Ethiopic Scriptures

Wednesday 15 February, 18.30 - 19.30 

Detail from an early illustrated manuscript depicting the Evangelist Luke holding a page and a pen.

Talk in Pitt Rivers Lecture Theatre. Entry via Robinson Close, off South Parks Road.

Also online via Zoom.

Tickets

In-person (includes refreshments) - Members: £3, Non-Members £6. Book here.  

Online - Members: Free, Non-Members £3 (Recording available for 30 days after talk). Book here.  

The Bodleian Library has one of the oldest and most significant collections of Ethiopic manuscripts in the world. Originating from Ethiopia and Eritrea, these manuscripts were for centuries the principal means of transmitting the Scriptures and recording historical information. Dr Jacopo Gnisci and Dr Cesar Merchan-Hamann discuss their research on the lavishly illustrated Ethiopic Scriptures in the Bodleian Library, giving fascinating insights into the life and culture in which the manuscripts were produced.

Everyone welcome. Doors open at 18.00 and refreshments will be served. Talk starts at 18.30.

Bios

Jacopo Gnisci graduated with a BA from the University of Rome 3 and an MA from UEA. He obtained his PhD from SOAS in 2016 and has subsequently worked at Dallas Museum of Art and UT Dallas, the University of Hamburg, the Vatican Library, and the University of Oxford as Exhibition Assistant and Research Associate for the Monumental Art of the Christian and Early Islamic East ERC project. In 2019 he was awarded a Getty/ACLS Fellowship and in 2020 he worked as a Curator for the Endangered Material Knowledge Programme within the Department of Africa, Oceania, and the America at the British Museum.

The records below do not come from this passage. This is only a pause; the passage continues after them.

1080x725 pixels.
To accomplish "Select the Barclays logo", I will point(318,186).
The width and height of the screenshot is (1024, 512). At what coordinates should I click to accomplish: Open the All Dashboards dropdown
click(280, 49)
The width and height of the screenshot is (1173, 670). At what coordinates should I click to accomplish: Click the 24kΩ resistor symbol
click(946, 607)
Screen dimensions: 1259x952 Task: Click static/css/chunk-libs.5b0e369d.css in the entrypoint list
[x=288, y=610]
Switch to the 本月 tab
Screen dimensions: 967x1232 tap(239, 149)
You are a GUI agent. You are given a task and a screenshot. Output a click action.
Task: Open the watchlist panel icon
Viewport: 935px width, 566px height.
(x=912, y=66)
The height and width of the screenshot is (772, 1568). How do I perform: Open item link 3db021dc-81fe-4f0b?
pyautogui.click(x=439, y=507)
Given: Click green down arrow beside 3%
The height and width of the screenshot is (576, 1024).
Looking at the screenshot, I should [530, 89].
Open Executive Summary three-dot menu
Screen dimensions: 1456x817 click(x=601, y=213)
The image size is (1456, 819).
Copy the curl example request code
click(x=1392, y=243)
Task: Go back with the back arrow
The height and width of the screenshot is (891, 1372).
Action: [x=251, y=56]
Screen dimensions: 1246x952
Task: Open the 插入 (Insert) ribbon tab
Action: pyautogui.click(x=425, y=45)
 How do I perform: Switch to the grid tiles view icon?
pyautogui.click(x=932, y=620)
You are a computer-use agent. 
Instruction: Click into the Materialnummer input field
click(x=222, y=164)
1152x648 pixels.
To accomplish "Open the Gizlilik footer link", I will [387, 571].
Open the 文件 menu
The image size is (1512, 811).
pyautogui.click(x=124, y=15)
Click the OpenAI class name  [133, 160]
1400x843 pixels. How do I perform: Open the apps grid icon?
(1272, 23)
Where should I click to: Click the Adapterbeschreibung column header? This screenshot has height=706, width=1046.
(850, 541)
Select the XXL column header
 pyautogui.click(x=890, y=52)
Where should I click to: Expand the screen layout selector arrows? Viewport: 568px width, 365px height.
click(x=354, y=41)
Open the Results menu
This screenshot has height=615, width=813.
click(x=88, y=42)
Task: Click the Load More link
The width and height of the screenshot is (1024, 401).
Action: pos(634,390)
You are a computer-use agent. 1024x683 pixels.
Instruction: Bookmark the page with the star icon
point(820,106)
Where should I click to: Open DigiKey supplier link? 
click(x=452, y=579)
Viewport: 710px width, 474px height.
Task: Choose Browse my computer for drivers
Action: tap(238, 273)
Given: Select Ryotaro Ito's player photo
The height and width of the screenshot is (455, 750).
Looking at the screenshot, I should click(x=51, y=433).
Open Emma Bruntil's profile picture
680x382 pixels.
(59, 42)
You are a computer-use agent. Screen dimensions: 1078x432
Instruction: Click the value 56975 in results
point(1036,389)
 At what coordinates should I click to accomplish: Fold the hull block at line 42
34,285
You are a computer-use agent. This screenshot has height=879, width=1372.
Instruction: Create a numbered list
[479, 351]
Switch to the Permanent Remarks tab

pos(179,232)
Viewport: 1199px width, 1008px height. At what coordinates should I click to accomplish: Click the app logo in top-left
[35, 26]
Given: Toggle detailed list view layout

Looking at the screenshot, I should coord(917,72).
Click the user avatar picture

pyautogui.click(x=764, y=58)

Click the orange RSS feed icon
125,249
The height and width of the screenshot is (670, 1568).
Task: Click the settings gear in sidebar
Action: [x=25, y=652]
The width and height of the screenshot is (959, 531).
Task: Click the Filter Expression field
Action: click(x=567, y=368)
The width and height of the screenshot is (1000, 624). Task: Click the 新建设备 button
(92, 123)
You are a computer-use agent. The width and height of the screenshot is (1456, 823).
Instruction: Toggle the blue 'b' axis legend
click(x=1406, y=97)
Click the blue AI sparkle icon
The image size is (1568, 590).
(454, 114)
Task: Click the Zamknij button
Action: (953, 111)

Jacopo is currently a Lecturer in the Art and Visual Cultures of the Global South at UCL, and a Visiting Scholar in Department of Africa, Oceania, and the America at the British Museum.

César Merchán-Hamann is the Hebrew and Judaica curator in the Bodleian Library and director of the Leopold Muller Memorial Library at the University of Oxford.